### Problem requirements
Your task is to repeat the data exactly, every line of it.

### Records shown
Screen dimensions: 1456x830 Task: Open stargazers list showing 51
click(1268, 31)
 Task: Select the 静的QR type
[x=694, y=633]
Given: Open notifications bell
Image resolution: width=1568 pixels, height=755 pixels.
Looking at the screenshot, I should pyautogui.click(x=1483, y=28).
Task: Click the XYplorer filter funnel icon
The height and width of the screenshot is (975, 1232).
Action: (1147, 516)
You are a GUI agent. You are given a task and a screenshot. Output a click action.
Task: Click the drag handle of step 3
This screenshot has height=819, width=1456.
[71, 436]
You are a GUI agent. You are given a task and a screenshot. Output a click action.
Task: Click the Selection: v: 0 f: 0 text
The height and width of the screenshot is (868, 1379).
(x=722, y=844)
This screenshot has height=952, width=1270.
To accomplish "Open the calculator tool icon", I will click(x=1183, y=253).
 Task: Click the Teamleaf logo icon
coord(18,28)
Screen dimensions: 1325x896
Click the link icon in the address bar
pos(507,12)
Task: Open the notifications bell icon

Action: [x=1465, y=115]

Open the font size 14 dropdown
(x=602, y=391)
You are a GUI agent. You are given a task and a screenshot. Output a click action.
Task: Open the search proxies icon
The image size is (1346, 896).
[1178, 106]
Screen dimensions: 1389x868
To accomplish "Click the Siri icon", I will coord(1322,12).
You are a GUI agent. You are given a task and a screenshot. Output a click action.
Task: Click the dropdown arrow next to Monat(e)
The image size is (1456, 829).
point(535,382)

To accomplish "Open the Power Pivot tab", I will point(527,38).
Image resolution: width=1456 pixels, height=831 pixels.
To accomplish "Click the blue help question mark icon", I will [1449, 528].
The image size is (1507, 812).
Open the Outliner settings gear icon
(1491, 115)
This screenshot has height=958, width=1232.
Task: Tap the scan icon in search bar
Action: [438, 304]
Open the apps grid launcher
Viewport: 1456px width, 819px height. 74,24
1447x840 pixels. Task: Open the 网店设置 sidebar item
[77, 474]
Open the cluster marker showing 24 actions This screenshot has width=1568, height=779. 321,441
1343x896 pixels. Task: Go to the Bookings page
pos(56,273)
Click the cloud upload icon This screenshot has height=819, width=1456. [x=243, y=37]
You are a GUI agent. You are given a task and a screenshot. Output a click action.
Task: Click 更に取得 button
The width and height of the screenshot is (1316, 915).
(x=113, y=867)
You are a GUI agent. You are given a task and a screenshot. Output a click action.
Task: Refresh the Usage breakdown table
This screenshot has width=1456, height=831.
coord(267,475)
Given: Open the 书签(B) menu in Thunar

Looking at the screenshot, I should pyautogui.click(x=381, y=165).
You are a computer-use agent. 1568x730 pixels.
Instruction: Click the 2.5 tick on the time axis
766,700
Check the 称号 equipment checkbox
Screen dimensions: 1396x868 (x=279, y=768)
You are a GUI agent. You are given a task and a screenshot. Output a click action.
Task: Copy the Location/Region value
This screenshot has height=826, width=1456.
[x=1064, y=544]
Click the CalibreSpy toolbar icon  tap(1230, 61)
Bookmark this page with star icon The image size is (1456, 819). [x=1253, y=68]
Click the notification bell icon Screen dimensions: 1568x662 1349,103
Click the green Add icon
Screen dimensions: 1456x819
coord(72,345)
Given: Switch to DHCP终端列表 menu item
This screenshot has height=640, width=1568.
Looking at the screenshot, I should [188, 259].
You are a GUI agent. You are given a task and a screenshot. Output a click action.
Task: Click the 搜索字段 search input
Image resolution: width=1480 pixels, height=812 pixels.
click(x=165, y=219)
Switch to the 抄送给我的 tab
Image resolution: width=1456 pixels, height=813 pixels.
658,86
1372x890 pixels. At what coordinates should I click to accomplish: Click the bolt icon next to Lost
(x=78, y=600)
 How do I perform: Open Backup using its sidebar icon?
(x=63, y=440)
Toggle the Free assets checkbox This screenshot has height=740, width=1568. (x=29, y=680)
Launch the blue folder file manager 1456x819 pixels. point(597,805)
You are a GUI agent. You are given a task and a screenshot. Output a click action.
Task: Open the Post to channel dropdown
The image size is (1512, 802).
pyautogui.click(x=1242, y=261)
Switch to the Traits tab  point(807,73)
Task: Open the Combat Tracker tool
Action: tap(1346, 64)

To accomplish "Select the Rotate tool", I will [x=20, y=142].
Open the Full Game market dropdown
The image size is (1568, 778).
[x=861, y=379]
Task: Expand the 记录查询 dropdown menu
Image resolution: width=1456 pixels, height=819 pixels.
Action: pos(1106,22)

### Task response
Screen dimensions: 1456x830 Task: Open stargazers list showing 51
click(1268, 31)
 Task: Select the 静的QR type
[x=694, y=633]
Given: Open notifications bell
Image resolution: width=1568 pixels, height=755 pixels.
Looking at the screenshot, I should pyautogui.click(x=1483, y=28).
Task: Click the XYplorer filter funnel icon
The height and width of the screenshot is (975, 1232).
Action: (1147, 516)
You are a GUI agent. You are given a task and a screenshot. Output a click action.
Task: Click the drag handle of step 3
This screenshot has height=819, width=1456.
[71, 436]
You are a GUI agent. You are given a task and a screenshot. Output a click action.
Task: Click the Selection: v: 0 f: 0 text
The height and width of the screenshot is (868, 1379).
(x=722, y=844)
This screenshot has height=952, width=1270.
To accomplish "Open the calculator tool icon", I will click(x=1183, y=253).
 Task: Click the Teamleaf logo icon
coord(18,28)
Screen dimensions: 1325x896
Click the link icon in the address bar
pos(507,12)
Task: Open the notifications bell icon

Action: [x=1465, y=115]

Open the font size 14 dropdown
(x=602, y=391)
You are a GUI agent. You are given a task and a screenshot. Output a click action.
Task: Open the search proxies icon
The image size is (1346, 896).
[1178, 106]
Screen dimensions: 1389x868
To accomplish "Click the Siri icon", I will coord(1322,12).
You are a GUI agent. You are given a task and a screenshot. Output a click action.
Task: Click the dropdown arrow next to Monat(e)
The image size is (1456, 829).
point(535,382)

To accomplish "Open the Power Pivot tab", I will point(527,38).
Image resolution: width=1456 pixels, height=831 pixels.
To accomplish "Click the blue help question mark icon", I will [1449, 528].
The image size is (1507, 812).
Open the Outliner settings gear icon
(1491, 115)
This screenshot has height=958, width=1232.
Task: Tap the scan icon in search bar
Action: [438, 304]
Open the apps grid launcher
Viewport: 1456px width, 819px height. 74,24
1447x840 pixels. Task: Open the 网店设置 sidebar item
[77, 474]
Open the cluster marker showing 24 actions This screenshot has width=1568, height=779. 321,441
1343x896 pixels. Task: Go to the Bookings page
pos(56,273)
Click the cloud upload icon This screenshot has height=819, width=1456. [x=243, y=37]
You are a GUI agent. You are given a task and a screenshot. Output a click action.
Task: Click 更に取得 button
The width and height of the screenshot is (1316, 915).
(x=113, y=867)
You are a GUI agent. You are given a task and a screenshot. Output a click action.
Task: Refresh the Usage breakdown table
This screenshot has width=1456, height=831.
coord(267,475)
Given: Open the 书签(B) menu in Thunar

Looking at the screenshot, I should pyautogui.click(x=381, y=165).
You are a computer-use agent. 1568x730 pixels.
Instruction: Click the 2.5 tick on the time axis
766,700
Check the 称号 equipment checkbox
Screen dimensions: 1396x868 (x=279, y=768)
You are a GUI agent. You are given a task and a screenshot. Output a click action.
Task: Copy the Location/Region value
This screenshot has height=826, width=1456.
[x=1064, y=544]
Click the CalibreSpy toolbar icon  tap(1230, 61)
Bookmark this page with star icon The image size is (1456, 819). [x=1253, y=68]
Click the notification bell icon Screen dimensions: 1568x662 1349,103
Click the green Add icon
Screen dimensions: 1456x819
coord(72,345)
Given: Switch to DHCP终端列表 menu item
This screenshot has height=640, width=1568.
Looking at the screenshot, I should [188, 259].
You are a GUI agent. You are given a task and a screenshot. Output a click action.
Task: Click the 搜索字段 search input
Image resolution: width=1480 pixels, height=812 pixels.
click(x=165, y=219)
Switch to the 抄送给我的 tab
Image resolution: width=1456 pixels, height=813 pixels.
658,86
1372x890 pixels. At what coordinates should I click to accomplish: Click the bolt icon next to Lost
(x=78, y=600)
 How do I perform: Open Backup using its sidebar icon?
(x=63, y=440)
Toggle the Free assets checkbox This screenshot has height=740, width=1568. (x=29, y=680)
Launch the blue folder file manager 1456x819 pixels. point(597,805)
You are a GUI agent. You are given a task and a screenshot. Output a click action.
Task: Open the Post to channel dropdown
The image size is (1512, 802).
pyautogui.click(x=1242, y=261)
Switch to the Traits tab  point(807,73)
Task: Open the Combat Tracker tool
Action: tap(1346, 64)

To accomplish "Select the Rotate tool", I will [x=20, y=142].
Open the Full Game market dropdown
The image size is (1568, 778).
[x=861, y=379]
Task: Expand the 记录查询 dropdown menu
Image resolution: width=1456 pixels, height=819 pixels.
Action: pos(1106,22)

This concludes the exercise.